Ha raccontato il suo incidente, in diverse trasmissioni ed emittenti televisive come (La vita in diretta e Nel cuore di giorni).
Ottavio è stato protagonista di un incidente mortale, con la sua auto nei pressi di Mondragone, dal quale ne è uscito vivo, anche se con qualche complicanza iniziale, che gli ha permesso miracolosamente di ritornare a condurre una vita normale.
Ha scritto un libro “L’uomo dei miracoli” Edizioni INTENTO uscito lo scorso 4 ottobre 2014 in tutte le librerie d’Italia (in occasione della ricorrenza di San Francesco D’Assisi), Santo a cui Chiavaroli è devoto soprattutto dopo il miracolo ricevuto, col quale sta riscontrando un enorme successo.

Ottavio, parliamo di quello che è successo esattamente, il giorno del tuo incidente.
Il 4 ottobre 2011 (il giorno di San Francesco) percorrevo la strada ai piedi di una montagna alle ore 18:30, precisamente a Mondragone.
Appena subito dopo una curva, un camion stava sorpassando un’ape car e io non ebbi più spazio per procedere. Svoltai a sinistra e la macchina fece un volo ed andò a finire in un dirupo.
Dopo di chè , dal dirupo fece un ulteriore volo come trampolino di lancio, ed andò a finire dopo un po,’ su un tetto di una casa disabitata, e la macchina si soffermò su un albero di limoni che stava d’innanzi a quella casa. Lo sbalzo fu violento.
Io ero adagiato sotto la pianta di limoni e nessun passante mi vedeva.
Dopo qualche giorno mi ritrovai in ospedale. La cosa più strana e la cosa più bella fu proprio il salvataggio e chi mi salvò la vita dopo ore, furono un ragazzo di nome Francesco e una ragazza di nome Chiara.
Quando ero adagiato a terra, sentivo la grazia di Dio ed ero certo che qualcuno mi avesse salvato la vita. Sentivo Gesù accanto a me.
Il passante di nome Francesco, si accorse che a terra c’era del terriccio strano e si fermò con la sua auto. Guardò il dirupo ma non c’era nessuno e continuò a guardare incuriosito.
Nel frattempo si fermò una ragazza di nome Chiara e insieme cercarono di capire cosa fosse successo. Dopo un po’ sentirono i miei lamenti e si avvicinarono verso l’abitazione. Francesco sfondò il cancello della casa, e vide nel giardino la macchina distrutta. Continuò a sentire i lamenti ma non c’era nessuno. Poi si fece luce con il cellulare e mi trovò salvandomi la vita.

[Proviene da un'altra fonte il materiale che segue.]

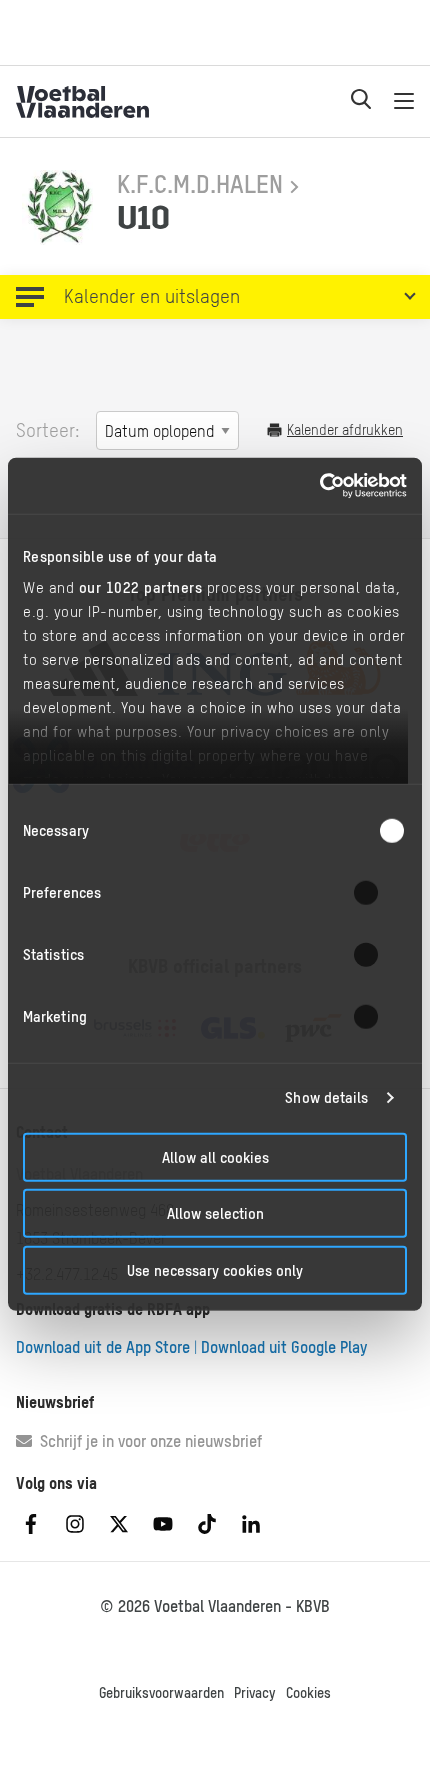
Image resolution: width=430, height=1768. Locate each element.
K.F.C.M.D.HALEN (200, 184)
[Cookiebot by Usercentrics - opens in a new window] (319, 486)
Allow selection (215, 1213)
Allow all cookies (215, 1156)
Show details (326, 1097)
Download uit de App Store (103, 1347)
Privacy (255, 1693)
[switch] (378, 892)
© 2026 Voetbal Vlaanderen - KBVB (215, 1606)
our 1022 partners (141, 587)
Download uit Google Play (284, 1347)
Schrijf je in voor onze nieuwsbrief (147, 1441)
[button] (215, 297)
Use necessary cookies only (215, 1269)
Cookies (308, 1693)
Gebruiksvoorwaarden (161, 1693)
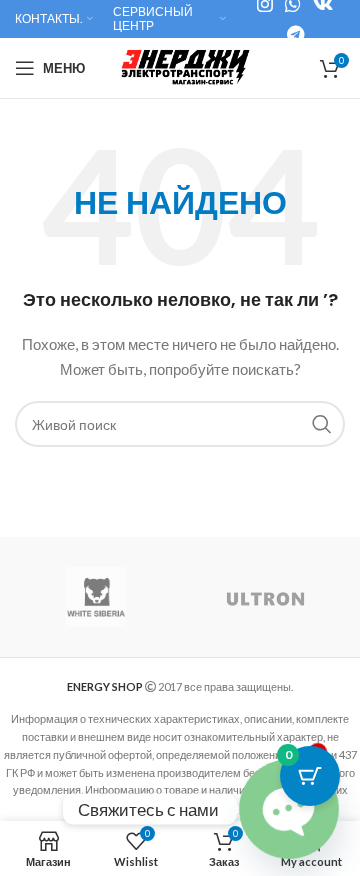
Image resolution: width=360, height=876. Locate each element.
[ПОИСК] (322, 424)
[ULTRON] (266, 597)
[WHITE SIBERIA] (96, 597)
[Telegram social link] (295, 34)
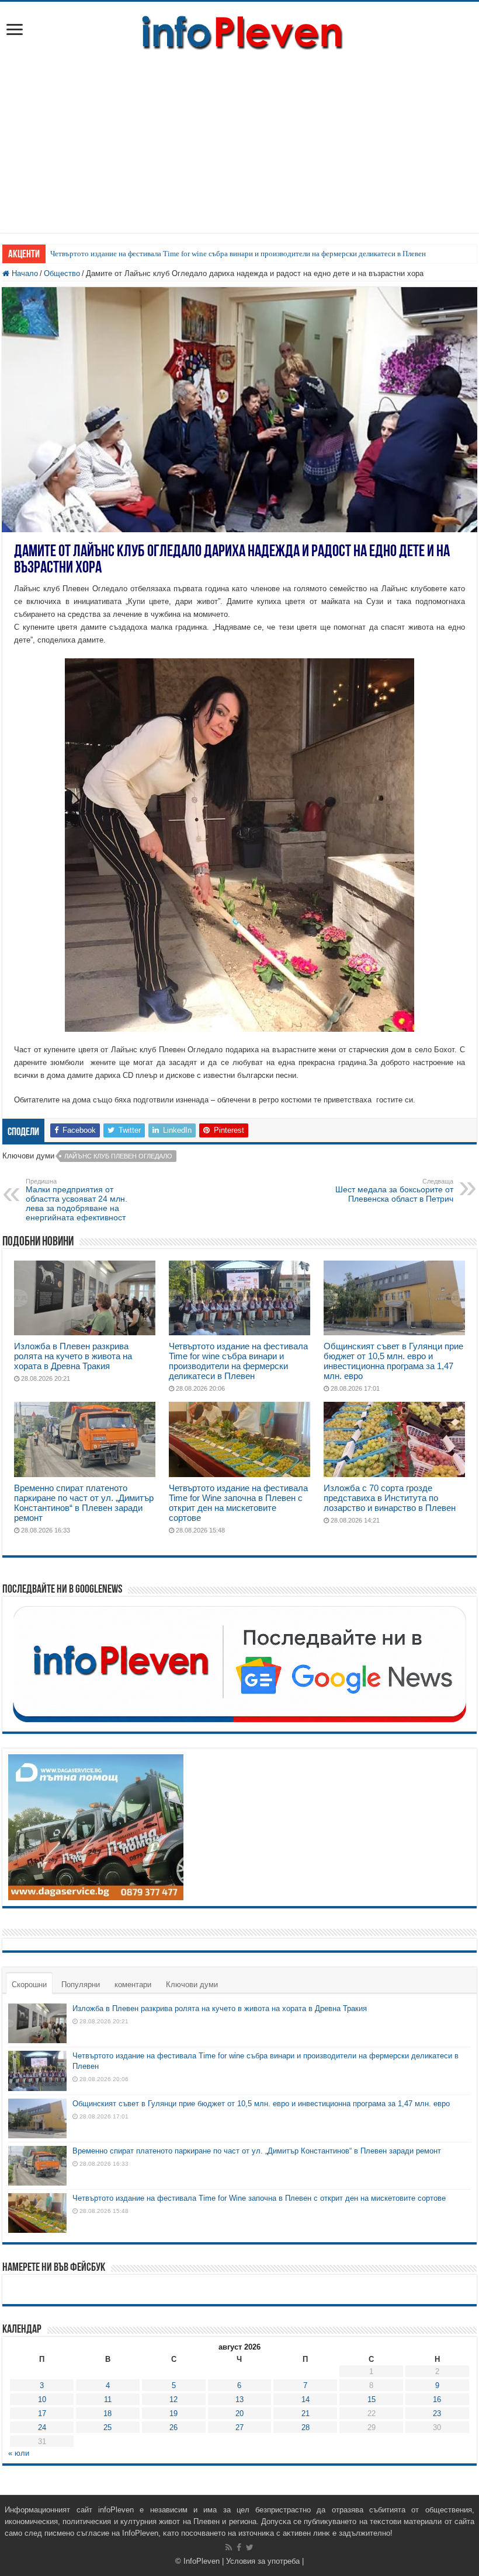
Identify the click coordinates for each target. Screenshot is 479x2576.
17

Prima dell’incidente com’era la tua vita da cristiano?
Sono stato sempre un cristiano con una certa confidenza con nostro Signore, con una certa intimità. Credo che l’intimità è la cosa più bella che uno possa avere con il nostro Maestro Gesù Cristo.
Da piccolo sono stato un praticante, ero chierichetto, andavo sempre in chiesa, servivo la messa.
Poi ad un certo punto, quando sono diventato più ragazzo, ho iniziato un po’ a distaccarmi. Il Signore mi ha sempre cercato, per dirmi di non dimenticarmi di Lui.
Dico ai non credenti che è impossibile non credere che ci sia un qualcosa al di sopra di tutti noi.
Io ho toccato con mano la Sua presenza nel 2002 quando ebbi un altro brutto incidente, ero di nuovo in fin di vita e sognai Santa Caterina, che mi indicava il quadro della Madonna di Pompei.

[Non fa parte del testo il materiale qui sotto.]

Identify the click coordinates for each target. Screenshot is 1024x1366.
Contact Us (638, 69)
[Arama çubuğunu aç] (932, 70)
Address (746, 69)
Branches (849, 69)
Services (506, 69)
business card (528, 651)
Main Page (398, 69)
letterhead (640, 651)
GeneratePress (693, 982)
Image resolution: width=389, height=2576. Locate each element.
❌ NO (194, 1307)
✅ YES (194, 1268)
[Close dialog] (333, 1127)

C’è stato un momento della tua vita in cui hai avuto paura e pensavi di non farcela?
Inizialmente, appena ho aperto gli occhi dopo questo dramma, ho visto mia madre che mi puliva il viso, ancora insanguinato, ero immobilizzato sul letto. Le chiesi “Mamma cosa è successo?” Mia madre mi disse “Ottavio un brutto incidente”. E la prima frase che dissi fu : Mi ha salvato San Francesco!
Sono stato allettato per diversi mesi, ho avuto dei traumi in tutto il corpo ed ho subìto un intervento al midollo spinale, per Grazia di Dio, mi sono svegliato dopo l’intervento che mi muovevo.

Che messaggio vorresti dare soprattutto ai giovani?
La vita non è un gioco, è molto breve, quindi dobbiamo prelibarla, dobbiamo essere bravi e fare del bene nella nostra vita, perché è un piccolo arco di tempo che ci viene offerto da nostro Signore, quindi non dobbiamo fare eccessi in alcune cose.
Dobbiamo crearci degli obiettivi e delle vette da raggiungere.
Vorrei dare un messaggio ai miei coetanei cioè quello di non avvicinarsi alle droghe e all’alcool perché è morte.
Dobbiamo essere più duri e più fermi nelle nostre decisioni.